Abstract A46: Regulation of genomic Myc binding by Pin1 in serum-stimulated fibroblasts

Abstract

Abstract The transcription factor Myc's induction of its pro-oncogenic target genes is regulated by Serine62 (S62) phosphorylation and the Pin1 prolyl-isomerase, where pS62-Myc is isomerized at Proline63 by Pin1 and this facilitates its recruitment to select target gene promoters. It is also known that Myc is an early serum response gene that controls cellular transition from quiescence to proliferation. In order to examine the global effects of Pin1 on Myc activity, we have performed unbiased genome-wide RNA-seq and ChIP-seq for Myc in primary murine embryo fibroblasts (MEFs) derived from Pin1 wild-type and knockout mice. The MEFs were serum starved for 72 hours and serum stimulated for 4 hours.
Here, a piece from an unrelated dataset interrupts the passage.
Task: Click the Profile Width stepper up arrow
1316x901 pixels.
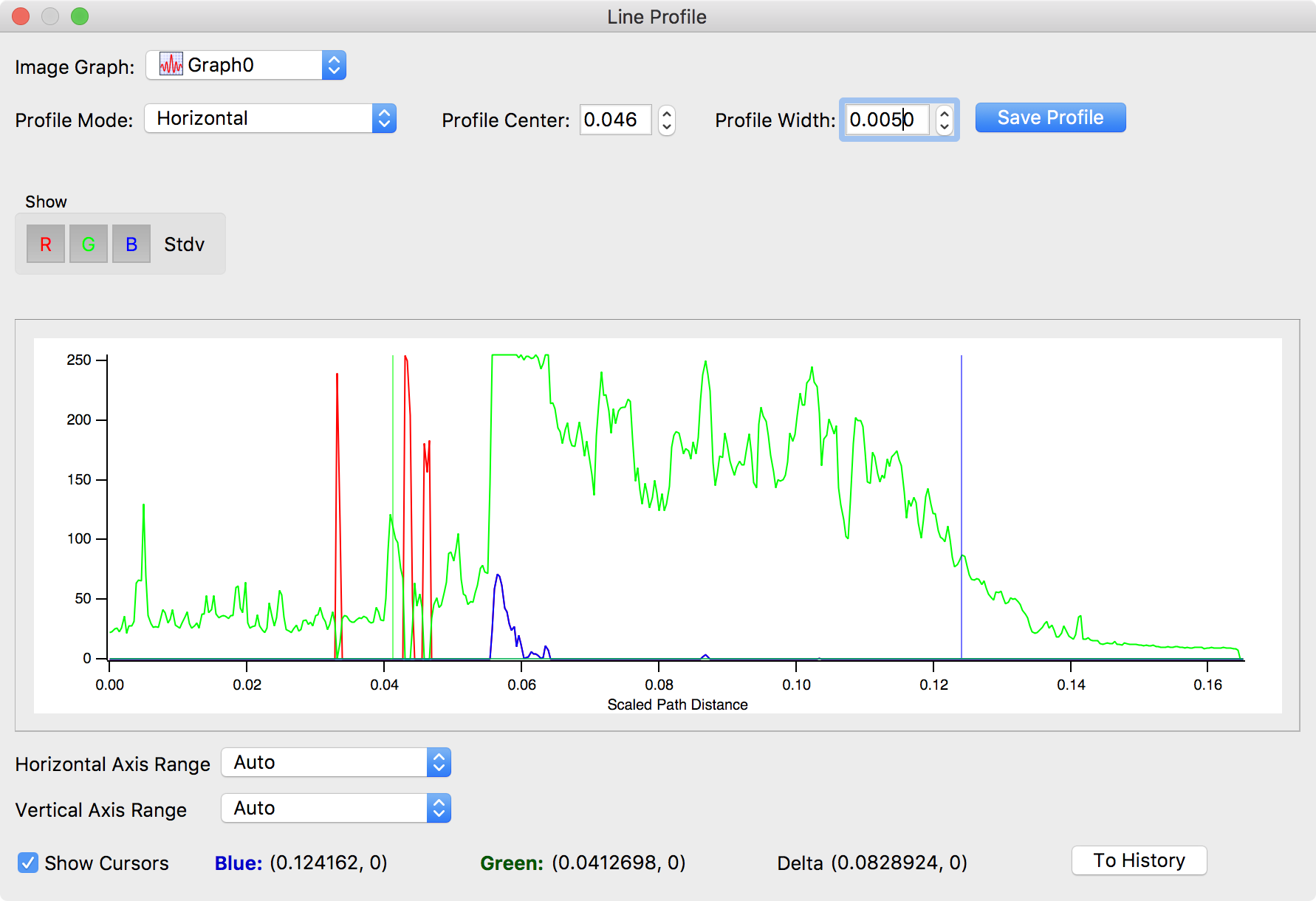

Through RNA-seq we have observed a striking blunting of serum responsive genes in the Pin1 null cells. From our highly reproducible ChIP-seq data (6719 regions, IDR<0.1, Pin1 wild-type, stimulated), we found that both the number and magnitude of Myc DNA binding peaks were reduced in the null cells in genes showing blunted serum response. Using functional annotation analysis tools (DAVID and GSEA), we found opposing pathway-enrichments for Myc binding in null versus wild-type cells, with proliferation and migration genes enriched in wild-type cells. Furthermore, binding motif analysis of Myc-binding sites suggested a stronger enrichment of canonical E-box motif (CACGTG) in wild-type cells over null cells. In summary, our study suggested a key role that Pin1 plays in Myc global DNA binding activity. Citation Format: Yulong Su, Carl Pelz, Soren Impey, Rosalie Sears. Regulation of genomic Myc binding by Pin1 in serum-stimulated fibroblasts. [abstract]. In: Proceedings of the AACR Special Conference on Myc: From Biology to Therapy; Jan 7-10, 2015; La Jolla, CA. Philadelphia (PA): AACR; Mol Cancer Res 2015;13(10 Suppl):Abstract nr A46.